My inner critic is a morning person. It is, frankly, insufferable about it.
This is especially true on the mornings when sleep has been short, which, somewhere in the middle of menopause, has become a more reliable occurrence than I would prefer. Before my eyes are fully open, before tea, before the dog has even stirred, the critic has already filed its first report. You did not sleep well enough. You should have gone to bed earlier. You are behind. You forgot to follow up on that email. You said the wrong thing in that meeting last week. Remember that thing from 2007? Let us revisit.
It is thorough. I will give it that.
The voice is old
Here is what I have learned, in my own work and in the rooms I sit in with other people. The inner critic is almost never your own voice. It is usually a composite, an echo of voices you absorbed early and never quite filed correctly.
A parent. A teacher. A coach. A culture. Someone who, often without meaning to, taught you that being acceptable required vigilance. That you had to monitor yourself constantly to stay safe, loved, or valuable.
The critic learned to do that monitoring. It got very good at it. It is, in its own strange way, trying to protect you. It thinks that if it catches every flaw before someone else does, you will not be rejected. It is wrong. But its intentions, if you trace them back far enough, were almost always protective.
This is why arguing with the inner critic does not work. You cannot reason a protective voice into silence. You can only relate to it differently.
What relating differently looks like
You do not have to defeat the inner critic. You only have to stop treating it as the final word.
That means noticing when it speaks. Naming it as a voice, not as truth. Asking, gently, whose voice does this actually sound like. Where did I first hear it. What was it trying to protect.
And then, separately, offering a more honest account.
Not a positive affirmation pasted on top. Not a forced reframe.

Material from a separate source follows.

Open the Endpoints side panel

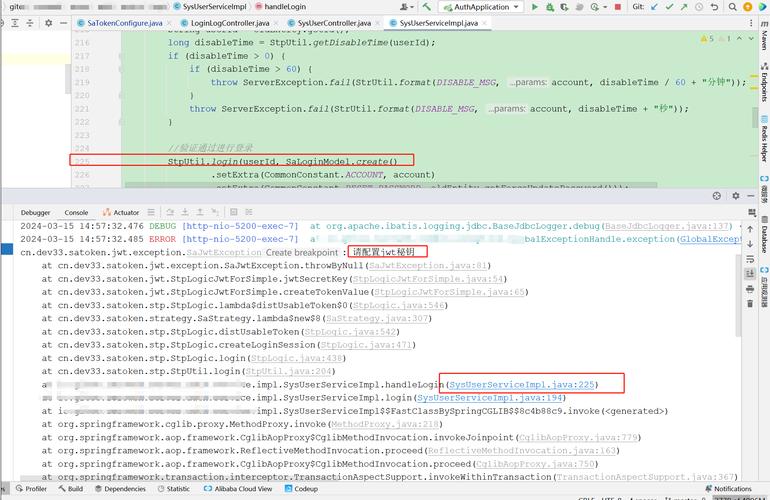763,83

Just a more complete picture of who you actually are, in your own voice, that you can return to when the critic gets loud.
Mine sounds like this
When my critic starts in at 6 AM, the response I have practiced is not, you are wonderful, this is fine. That would not work on me. I do not believe it.

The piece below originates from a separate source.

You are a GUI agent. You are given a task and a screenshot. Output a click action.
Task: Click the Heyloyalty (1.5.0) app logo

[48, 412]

What I do say, in my own head, is something like this. I hear you. You are old. You learned to do this when I was very small and could not protect myself. I am not small anymore. I have a different way of caring for myself now. Thank you. You can sit down.
Sometimes it sits down. Sometimes it does not. Some mornings the practice is just getting out of bed, putting the kettle on, and letting the warm cup do some of the work while the critic continues its commentary in the background. The practice is not silence. The practice is response. And sometimes the response is just refusing to act on what the critic is saying.
If you want to do this work structurally, the Inner Critic Examination worksheet on my resources page walks through naming the voice, tracing where it came from, and writing a more honest response you can return to. It is one of the harder worksheets I have written. It is also one of the most useful.
Sit with this
What does your inner critic say first in the morning, before you have done anything?
Whose voice does it actually sound like, if you trace it back honestly?
What more honest thing could you say in response, in your own voice, this week?
The voice that arrived first does not get to write the rest of your day.